### INSTRUCTIONS TO FOLLOW
Your answer is to be every line of the material that includes the string "width".

### DATA SECTION
--- START ---

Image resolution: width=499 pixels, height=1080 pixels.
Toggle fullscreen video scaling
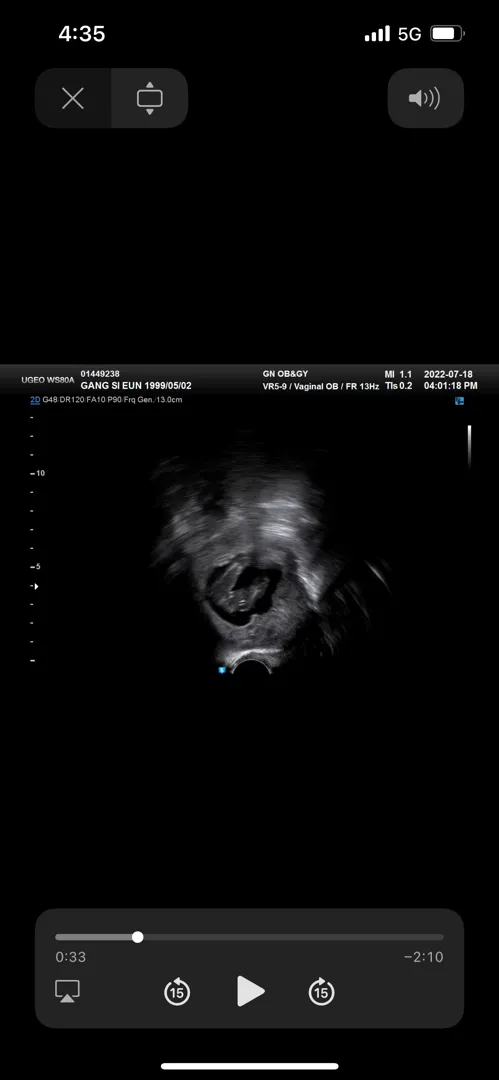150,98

--- END ---
--- START ---

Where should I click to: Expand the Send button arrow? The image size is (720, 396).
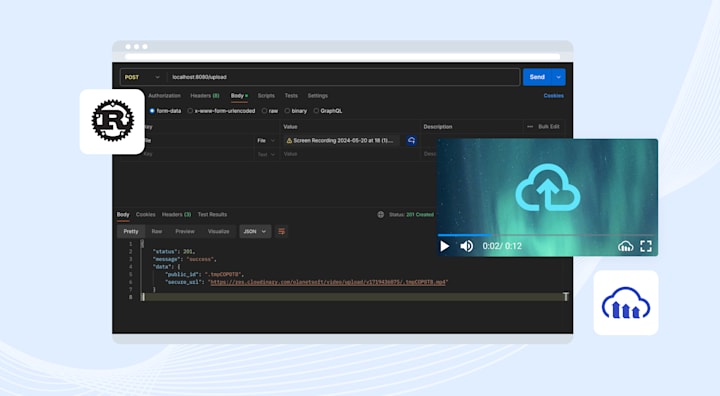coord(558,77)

--- END ---
--- START ---

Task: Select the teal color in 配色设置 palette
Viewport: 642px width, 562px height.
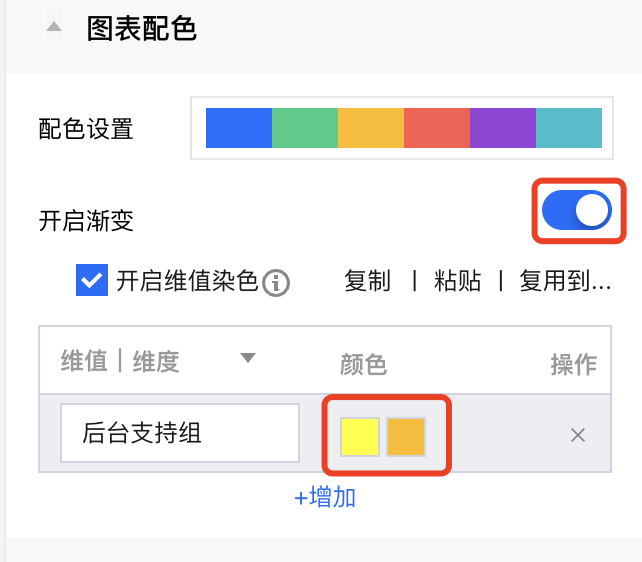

--- END ---

### EXERCISE OUTPUT
Image resolution: width=499 pixels, height=1080 pixels.
Viewport: 642px width, 562px height.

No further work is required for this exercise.